Allan: It was a working relationship then?

Bev: Nope – we were just friends!

Allan: When did work with her start?
Bev: I guess when she opened this gallery. She used to work at a store, but I never saw her there, but I used to see her on the bus sometimes. I don’t know – I don’t remember!

Allan: Do your photographs still run in papers like the Vancouver Sun?

Bev: I’ve had some stuff in there this year – Dominic is very kind to me at the Vancouver Sun. He ran some Police photos – old photos; when the Police were here in town, when they opened that whole tour, he ran some of my photographs in there which was really nice. He also ran some Clash photos, of Paul Simenon, when he was doing an article about the Clash. But in context, like, when the article includes something about previous times, or something like that, he thinks often of me. He ran some photos from this current show, a week ago Saturday – he had a little article about it.

Allan: Are many of your images widely shown outside Vancouver? (I know you do work for Razorcake).

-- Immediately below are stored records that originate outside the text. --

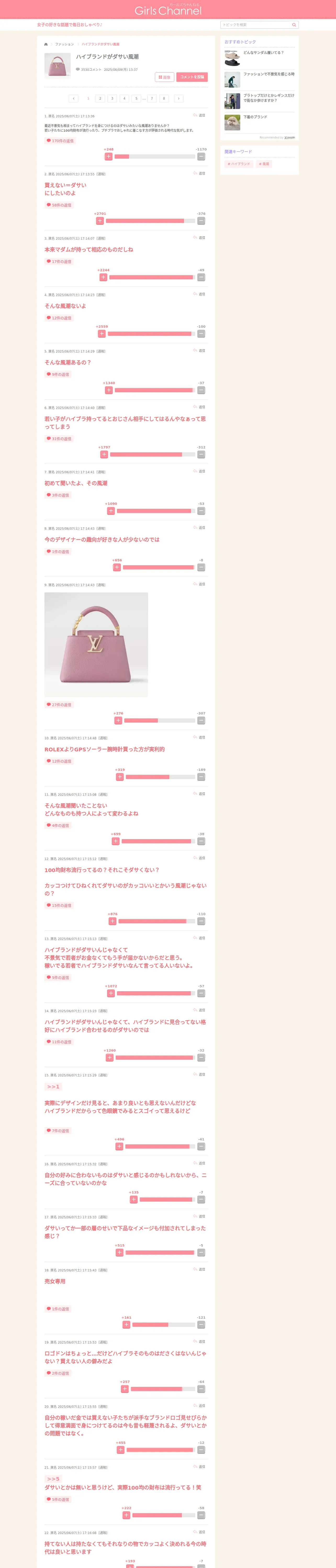Image resolution: width=336 pixels, height=1568 pixels.
Task: Upvote comment 3 with the plus button
Action: [x=103, y=278]
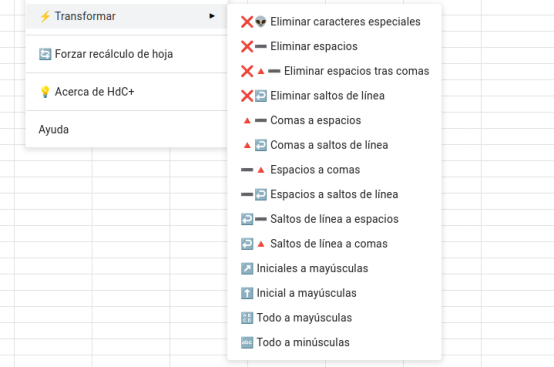Viewport: 554px width, 367px height.
Task: Click the recalculation arrows icon beside Forzar recálculo
Action: (x=45, y=54)
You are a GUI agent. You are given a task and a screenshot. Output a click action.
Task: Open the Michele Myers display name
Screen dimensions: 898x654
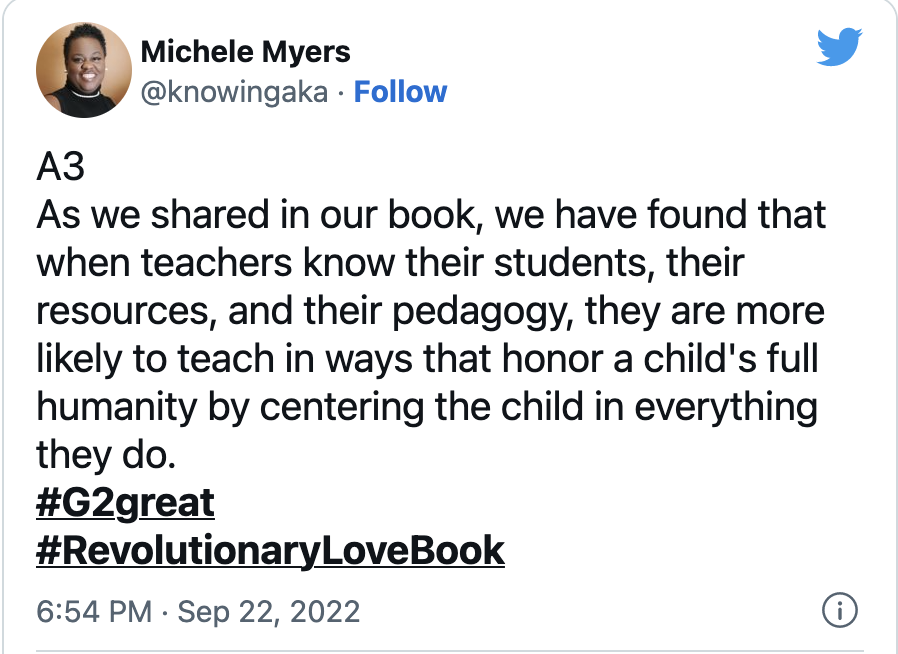coord(245,52)
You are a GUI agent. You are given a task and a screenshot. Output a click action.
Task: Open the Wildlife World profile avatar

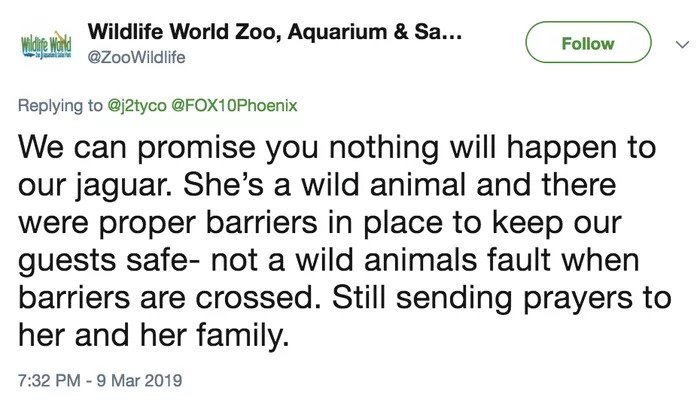[x=46, y=45]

Bev: A lot of stuff, when I was doing stuff with Nardwuar. Let’s see – Chunklet, Joe’s book... Buck’s book, Guilty of Everything, has my photos in it. Magazines, no. It’s sort of hard to get it together with a lot of magazines.

Allan: Are you going to be in Susanne Tabata’s film?

Bev: I inspired it! She came to my show at Carola’s gallery the opening night, and she kind of started listening to people talking, and talking to people. She was here much longer ago – she was a student at UBC, and she was at CiTR. She did a lot of interviews – I have photographs of her interviewing the Ramones and – I can’t remember who else, but definitely the Ramones. Oh – Los Popularos, a band from here. She’d done a lot of that, and a lot of work with John Tanner and Night Dreams, that original video show...

Allan: I don’t know that –

Bev: It was this idea that John Tanner and Raoul Casablanca had, of just showing videos of bands, way before Much Music ever happened. They had this late night show on Rogers up on Oak Street at 41st, in the basement there, and it went on live. They’d have guests come in – like, the Specials came on live when they were in town opening for the Police. It was on late night. And then David and Buzzy did that from the North Shore.

Allan: Soundproof. I knew Soundproof, out in Maple Ridge.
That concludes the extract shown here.